# The task
In the article on the 1964 All-Big Ten Conference football team, which team did Michigan defeat in the 1965 Rose Bowl?

= 1964 All-Big Ten Conference football team =

American college football all-star team

The 1964 All-Big Ten Conference football team consists of American football players chosen by various organizations for All-Big Ten Conference teams for the 1964 Big Ten Conference football season. The selectors for the 1964 season were the Associated Press (AP), based on a vote by media members, and the United Press International (UPI), based on a vote of the conference coaches. Players selected as first-team players by both the AP and UPI are designated in bold.

Michigan won the Big Ten Conference championship for the first time since 1950, defeated Oregon State in the 1965 Rose Bowl, and had five players who were selected as first-team honorees by either the AP or UPI. Two Michigan players were consensus first-team picks by the AP and UPI: quarterback Bob Timberlake and defensive tackle Bill Yearby. Timberlake also received both the Chic Harley Award as the college football player of the year and the Chicago Tribune Silver Football trophy as the most valuable player in the conference.

Ohio State finished in second place in the conference and had six players who were selected as first-team players by either the AP or UPI teams. Three of the Ohio State honorees were consensus picks by the AP and UPI: offensive guard Dan Poretta, linebacker Dwight "Ike" Kelly, and defensive back Arnie Chonko.

Nine players from teams other than Michigan and Ohio State received consensus All-Big Ten honors in 1964. They are: (1) Illinois linebacker, Dick Butkus, who was a consensus All-American and was named Sporting News College Football Player of the Year; (2) Illinois fullback and College Football Hall of Fame inductee Jim Grabowski; (3) Michigan State halfback Dick Gordon; (4) Iowa end Karl Noonan; (5) Indiana end Bill Malinchak; (6) Illinois' offensive tackle Archie Sutton; (7) Indiana guard Don Croftcheck; (8) Northwestern center Joe Cerne; (9) Purdue defensive tackle Jim Garcia; and (10) Illinois defensive back George Donnelly.

==Offensive selections==

===Quarterbacks===
- Bob Timberlake, Michigan (AP-1 [halfback]; UPI-1)
- Gary Snook, Iowa (AP-1; UPI-2)

===Halfbacks===
- Dick Gordon, Michigan State (AP-1; UPI-1)
- Ron Smith, Wisconsin (UPI-2)
- Carl Ward, Michigan (UPI-2)

# Supplied data

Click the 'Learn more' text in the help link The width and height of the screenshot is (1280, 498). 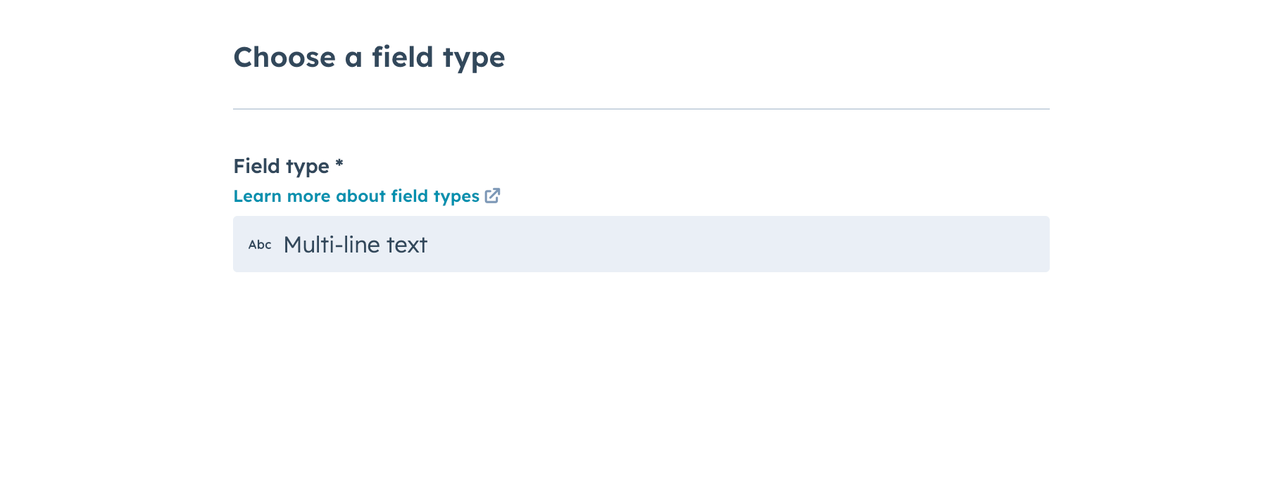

# Completed task
Oregon State